To them minimization is a virtuous forcing function: “Noone ever wants to get rid of personal data”. But by creating rigor around “What data do you have? What’s in the systems?” businesses will also put themselves in a better position to write meaningful privacy policies and respond to consumer privacy requests – table stakes NY, CT and NJ AG panelists said they will continue to coordinate actions over.
The sentiment was echoed by FTC’s Solomon, who described how the FTC was working hard to signal to industry what conduct was not OK, such as tying browsing data to sensitive locations like health clinics.
But even without the presence of precise location (lat/long) or other sensitive characteristics, as underscored by Solomon, the FTC has been advancing the view that all browsing data is inherently sensitive.
“Firms do not have free license to market, sell, and monetize people’s information beyond purposes to provide their requested product or service… The Commission will use all of its tools to continue to protect Americans from abusive data practices and unlawful commercial surveillance.” – FTC, in the cases of Avast etc
This is as much about how ubiquitously browsing data is collected, by basically everyone, as the relative ease with which revealing insights, at times sensitive ones, can be inferred from this data over time.

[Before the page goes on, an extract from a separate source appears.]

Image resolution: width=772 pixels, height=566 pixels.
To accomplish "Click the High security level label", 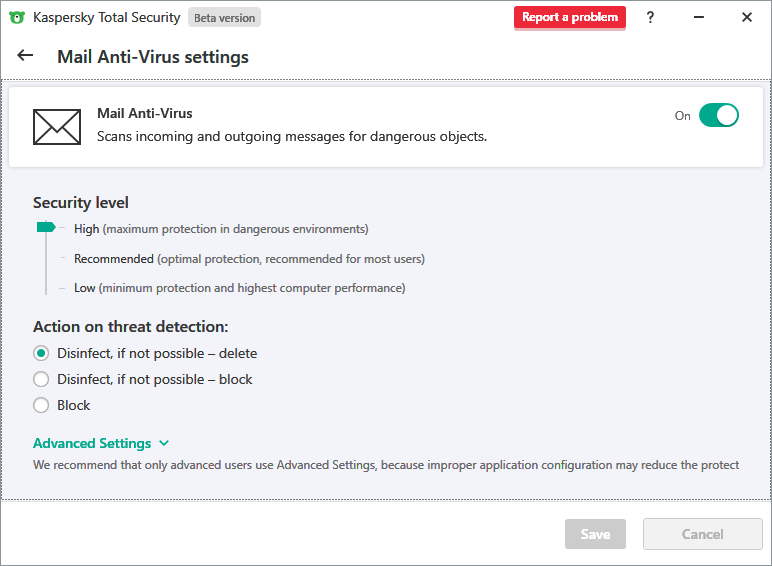I will 87,228.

Remember the story from 2012 where Target learned a teen was pregnant based on her shopping habits before she could tell her parents? Regulators do too, and are looking to reshape incentives driving unfettered data commoditization.
The Broke Company
But these issues aren’t so clear cut and place industry at a crossroads with the FTC.
For one, because browsing data (e.g. HTTP headers) are automatically transmitted through standard online interactions, including transactional ones among advertising services, its collection is effectively unavoidable (at least initially). And the industry already has codes and enhanced notice and consent standards for ‘sensitive’ data uses, and minimization standards for advertising to particularly vulnerable health audiences.

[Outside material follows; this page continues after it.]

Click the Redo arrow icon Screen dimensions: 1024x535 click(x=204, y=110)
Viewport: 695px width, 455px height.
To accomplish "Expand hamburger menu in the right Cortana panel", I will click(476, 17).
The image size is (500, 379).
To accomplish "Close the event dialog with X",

For another, the issue begs uncomfortable questions playing out in the EU today over the validity of ‘Consent or Pay’ business models. Was the user’s consent truly free? Did they really read or understand that long privacy notice? At a minimum, these issues require clearer classifications of data that is explicitly sensitive (i.e. by law) or implicated as ‘sensitive’ through its origin, context and intended use.
Regarding sensitive locations, as the Census Bureau knows, it isn’t so easy to map let alone filter out Sensitive Points of Interest. The ad industry has been following the NAI’s “prescient" location practice guidance but challenging questions remain. How do you draw a polygon around a protest, exactly? And what if it’s a security firm protecting a clinic from said protestors? How much data is ‘enough’? Should exemptions apply? What if it’s a law enforcement agency doing the collecting?

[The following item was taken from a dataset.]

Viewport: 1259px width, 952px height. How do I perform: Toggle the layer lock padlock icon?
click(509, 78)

To the extent blanket limitations on collection are impractical, there should be more, robust dialogue about the role these and future standards can play in addressing the FTC’s valid concerns.
Rule Runners
In William Gibson’s masterpiece, Neuromancer, information is currency and subterfuge is an essential survival tool. We are certainly not there yet and I hope never will be. Neither do policymakers. Whether it’s through inquiries or press releases, they are “trying to be careful and thoughtful” about how they engage industry. If a part of a regulator’s job is to inform businesses how they can do better, it’s part industry’s job to educate regulators about the gray spaces while addressing regulatory concerns in good faith.
A little proactive transparency and courage to cooperate goes a long way. “We all like to have clarity” about practices and limitations, offered Solomon. “It’s all about reasonableness.”